Seasonality

By June 8, 2020 Commentary

In my earliest posts on the epidemic it was noted that coronaviruses are typically highly seasonal.  The default assumption regard the current strain should be that it is also seasonal.  So if we see a sharp decline in cases in the coming weeks, that is the most likely reason.  It also would mean that in the late fall, we would expect to see a re-emergence of cases, although I think those will be increasingly mild and asymptomatic and fewer in number, as the virus has already attacked most of the very susceptible population.  Our biggest concern should be to exhibit resoluteness against any attempt to re-impose business shutdowns and stay-at-home orders, even if there is a re-emergence.  This lockdown approach has proved itself to be extremely damaging and completely unnecessary.

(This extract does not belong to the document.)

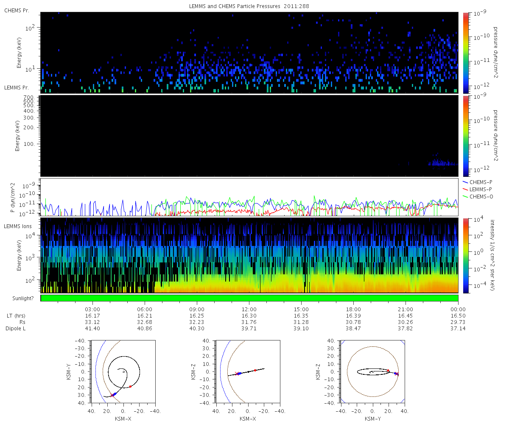Click the LEMMS Ions intensity color bar
The image size is (509, 424).
click(466, 255)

A new paper gives some further evidence of the seasonality of the typical coronavirus strain.   (JID Paper)   The authors note the importance of understanding the epidemiology of those pre-existing strains in order to ascertain potential cross-reactive immune defenses, which might limit the susceptible population.  These researchers, based in Scotland, have been collecting information on common respiratory viruses from January 2005 through September 2017, including coronaviruses.  Samples from around 65,000 patients had been collected.  Some had more than one sample over the study period.  There were a total of about 74,000 samples tested.  Eliminating repeat episodes led to about 56,000 initial episodes of respiratory disease.  There was about a 4% overall rate of patient infection by seasonal coronaviruses, which corresponded to about 11% of all virus types detected in these patients.  Rhinoviruses and influenza viruses were more common than the seasonal coronavirus.  There tended to be more cases among children under the age of 5 and the elderly among hospitalized patients.

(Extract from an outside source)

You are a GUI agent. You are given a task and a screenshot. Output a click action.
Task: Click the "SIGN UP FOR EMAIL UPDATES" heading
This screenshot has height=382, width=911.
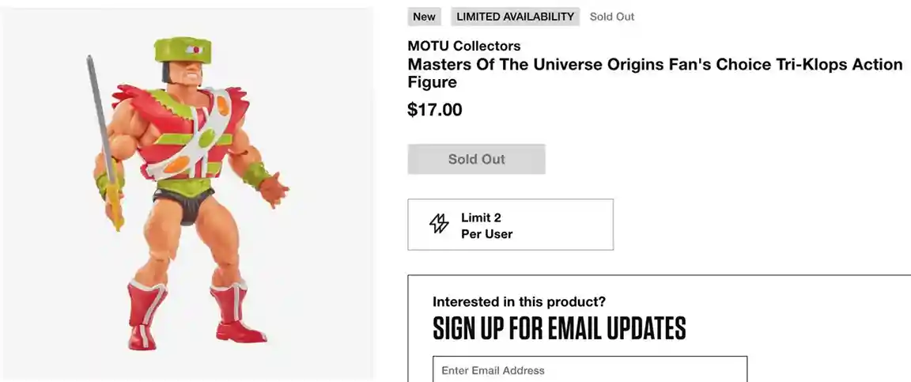pos(559,328)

Prevalence peaked in the January to March period, but there was some variation among the common strains of coronavirus.  There was also with some strains significant variation from year to year.  There was evidence of co-infection with some other viruses and coronavirus infection tended to be high in high influenza years.  The authors suggested that the inverse patterns of serious infection between seasonal coronaviruses and COVID-19 in regard to children may be supportive of the cross-reactive immune defenses.  What remains unexplained is why the virus is so highly seasonal–is it something in the hosts (us) or something about the virus, or both.  In any event, keep seasonality in mind if infections remain at a low level.  And if they do, this is the opportunity to open things up so that even at that low level, some greater percent of the population has exposure.